**EXERCISE OBJECTIVE**:
Using the entries below, copy exactly each line from the line with "At what coordinates" up to and including the line with "Viewport: 599px width, 443px height.", with every picture left out.

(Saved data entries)

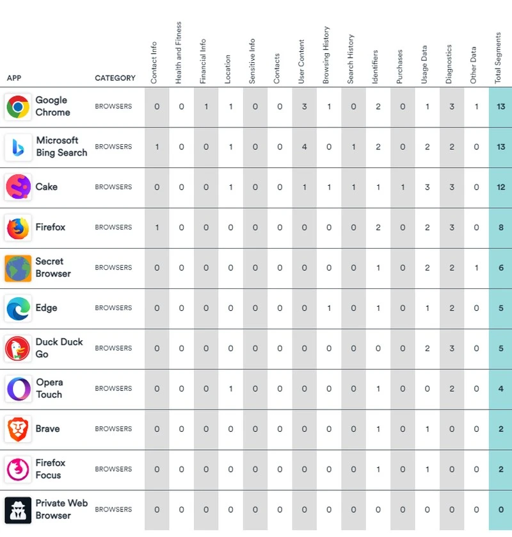Open the Secret Browser globe icon
The width and height of the screenshot is (512, 537).
(18, 268)
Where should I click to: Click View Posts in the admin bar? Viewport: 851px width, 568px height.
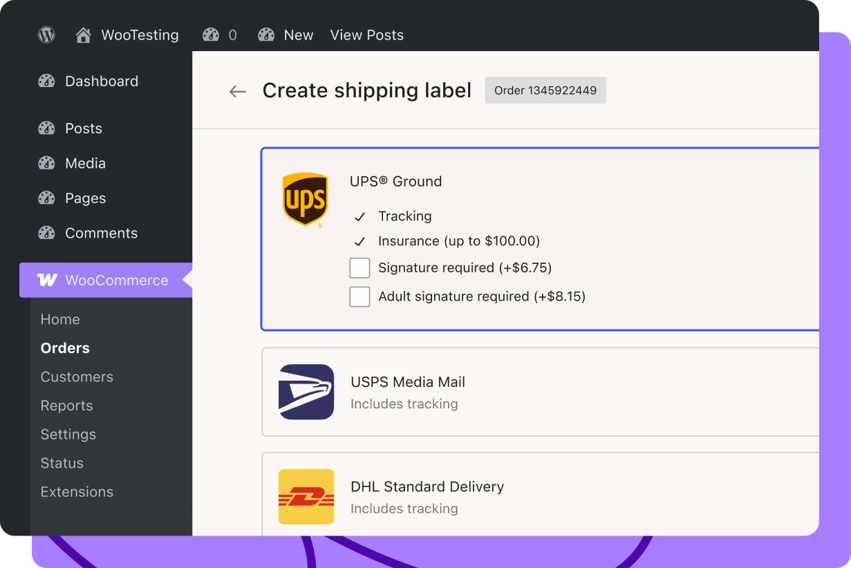(366, 35)
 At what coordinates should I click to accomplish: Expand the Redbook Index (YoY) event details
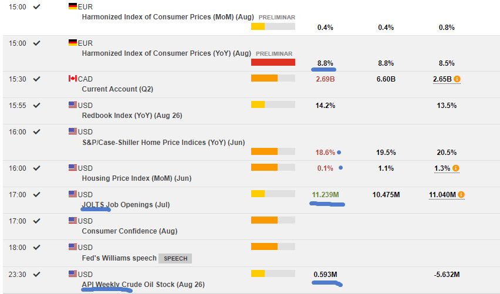(x=131, y=116)
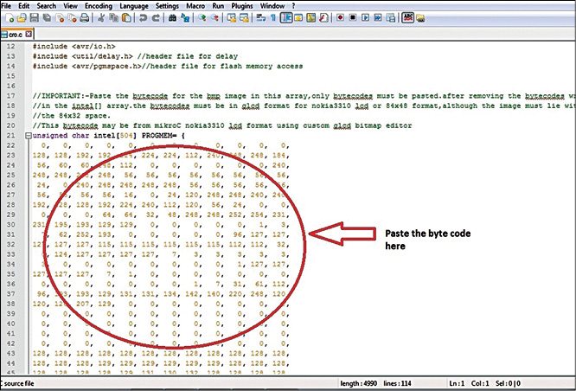Start macro recording with red record icon
This screenshot has height=391, width=576.
[342, 17]
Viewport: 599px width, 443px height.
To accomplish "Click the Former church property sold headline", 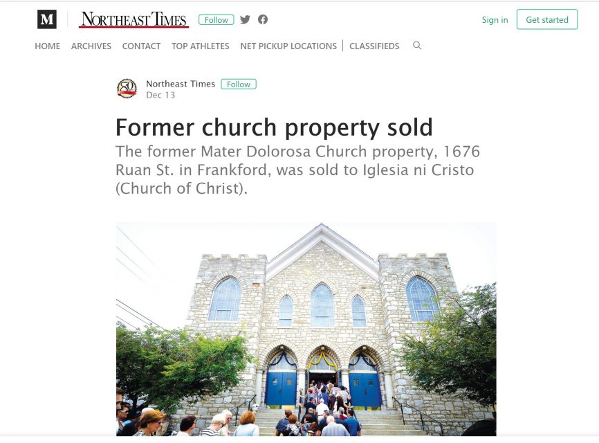I will pyautogui.click(x=274, y=127).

**SOLUTION FOR THIS PROBLEM**:
 At what coordinates should I click to accomplish: Expand the Redbook Index (YoY) event details
(x=131, y=116)
Start macro recording with red record icon
This screenshot has height=391, width=576.
[342, 17]
Viewport: 599px width, 443px height.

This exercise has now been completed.